Le syndrome de la tête dans le guidon empêche toute créativité, toute anticipation et surtout toute remise en question. Est ce que là où je vais c’est bien? Est ce que j’aime ce que je fais? Est ce que je l’aime réellement encore? On remarque que c’est valable partout, à la guerre comme en amour si j’ose dire.
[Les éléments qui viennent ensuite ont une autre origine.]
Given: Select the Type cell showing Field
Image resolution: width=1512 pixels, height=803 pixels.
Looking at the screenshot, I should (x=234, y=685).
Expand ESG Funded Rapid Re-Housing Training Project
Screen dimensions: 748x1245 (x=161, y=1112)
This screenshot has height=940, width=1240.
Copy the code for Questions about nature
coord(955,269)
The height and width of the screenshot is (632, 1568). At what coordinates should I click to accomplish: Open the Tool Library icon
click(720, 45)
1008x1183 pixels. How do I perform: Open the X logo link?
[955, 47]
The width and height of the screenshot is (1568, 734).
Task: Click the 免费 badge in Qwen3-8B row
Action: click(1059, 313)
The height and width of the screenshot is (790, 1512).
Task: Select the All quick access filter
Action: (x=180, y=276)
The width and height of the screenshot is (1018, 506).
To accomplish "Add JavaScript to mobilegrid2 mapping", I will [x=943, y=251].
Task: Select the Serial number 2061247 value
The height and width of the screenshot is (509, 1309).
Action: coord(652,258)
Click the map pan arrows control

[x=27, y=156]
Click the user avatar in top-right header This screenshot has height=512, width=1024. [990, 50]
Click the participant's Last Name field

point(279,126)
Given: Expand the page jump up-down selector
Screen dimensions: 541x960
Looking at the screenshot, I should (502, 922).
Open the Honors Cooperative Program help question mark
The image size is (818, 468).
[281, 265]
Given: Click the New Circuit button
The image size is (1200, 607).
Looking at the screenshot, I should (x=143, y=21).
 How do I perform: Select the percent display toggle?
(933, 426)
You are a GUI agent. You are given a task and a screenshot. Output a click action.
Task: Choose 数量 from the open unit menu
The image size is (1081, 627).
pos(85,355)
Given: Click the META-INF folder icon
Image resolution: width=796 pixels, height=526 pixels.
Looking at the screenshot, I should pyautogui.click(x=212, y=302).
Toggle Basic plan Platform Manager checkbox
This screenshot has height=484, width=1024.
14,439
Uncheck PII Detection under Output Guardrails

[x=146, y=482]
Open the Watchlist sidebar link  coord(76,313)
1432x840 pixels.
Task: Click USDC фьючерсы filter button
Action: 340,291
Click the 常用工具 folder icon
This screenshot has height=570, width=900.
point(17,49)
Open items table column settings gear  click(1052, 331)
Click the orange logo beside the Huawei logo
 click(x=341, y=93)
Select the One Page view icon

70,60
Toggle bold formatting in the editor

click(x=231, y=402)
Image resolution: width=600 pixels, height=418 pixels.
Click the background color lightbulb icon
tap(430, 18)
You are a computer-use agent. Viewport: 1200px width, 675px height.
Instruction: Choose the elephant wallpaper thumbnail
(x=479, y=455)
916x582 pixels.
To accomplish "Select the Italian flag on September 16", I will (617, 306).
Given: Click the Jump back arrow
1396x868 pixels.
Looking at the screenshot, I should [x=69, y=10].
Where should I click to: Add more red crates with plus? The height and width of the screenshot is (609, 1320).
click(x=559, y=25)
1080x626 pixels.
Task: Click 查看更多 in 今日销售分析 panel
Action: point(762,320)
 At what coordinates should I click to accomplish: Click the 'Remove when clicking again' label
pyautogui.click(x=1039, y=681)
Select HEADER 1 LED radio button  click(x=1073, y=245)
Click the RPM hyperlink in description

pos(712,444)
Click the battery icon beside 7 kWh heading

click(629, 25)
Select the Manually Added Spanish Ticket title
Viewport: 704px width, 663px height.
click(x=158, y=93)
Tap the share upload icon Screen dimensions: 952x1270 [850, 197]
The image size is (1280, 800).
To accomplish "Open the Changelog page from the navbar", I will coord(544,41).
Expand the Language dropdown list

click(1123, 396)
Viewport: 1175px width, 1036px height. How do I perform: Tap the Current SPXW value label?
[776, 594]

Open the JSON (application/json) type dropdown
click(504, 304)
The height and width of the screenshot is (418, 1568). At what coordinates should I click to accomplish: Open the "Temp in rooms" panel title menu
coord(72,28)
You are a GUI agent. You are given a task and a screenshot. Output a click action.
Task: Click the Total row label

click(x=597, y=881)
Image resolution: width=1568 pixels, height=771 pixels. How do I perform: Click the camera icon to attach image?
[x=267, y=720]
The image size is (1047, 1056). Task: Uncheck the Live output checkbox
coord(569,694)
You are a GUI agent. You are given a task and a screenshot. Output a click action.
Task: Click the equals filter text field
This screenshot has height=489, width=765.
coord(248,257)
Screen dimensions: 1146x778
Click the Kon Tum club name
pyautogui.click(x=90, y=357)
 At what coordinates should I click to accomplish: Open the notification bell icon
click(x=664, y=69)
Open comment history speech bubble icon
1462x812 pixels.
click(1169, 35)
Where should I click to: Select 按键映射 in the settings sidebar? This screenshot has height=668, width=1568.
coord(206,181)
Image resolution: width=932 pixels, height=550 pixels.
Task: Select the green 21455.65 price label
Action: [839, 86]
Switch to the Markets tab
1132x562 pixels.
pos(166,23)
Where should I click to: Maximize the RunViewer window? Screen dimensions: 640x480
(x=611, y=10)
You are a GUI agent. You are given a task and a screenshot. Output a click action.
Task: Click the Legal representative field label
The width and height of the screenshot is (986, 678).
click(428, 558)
>gé: tu sais que de ce côté là, il n’est pas nécessaire de dépenser 1000€ pour marcher et jeûner. D’autant plus qu’isolé, l’expérience est encore plus productive. Dans ce monde ultra connecté, il faut parfois couper toute relation comme te le suggérais ton amie, afin de prendre le temps d’Être. J’avais fait un pari fou aussi, 400 km en 15 jours, on en a fait 500 finalement dans ce délai… (Nantes-Paris)… Je peux te garantir que c’est une des expériences parmi les plus enrichissantes qu’il m’ait été donné de vivre. D’autant plus que nous avons fait cela à but caritatif (http://nantes-paris.jalfundation.info… Aargh je te renvois sur internet pour t’en éloigner, le paradoxe ultime). Il nous arrivait de faire des kilomètres et des kilomètres sans parler, nous contentant d’ouvrir la bouche pour quelques gorgées d’eau.
Je te souhaite un bon voyage intérieur, ils sont souvent parmi les plus enrichissants. Il me semble que c’est Victor Hugo qui disait “N’appelez pas richesses ce que vous pouvez perdre”.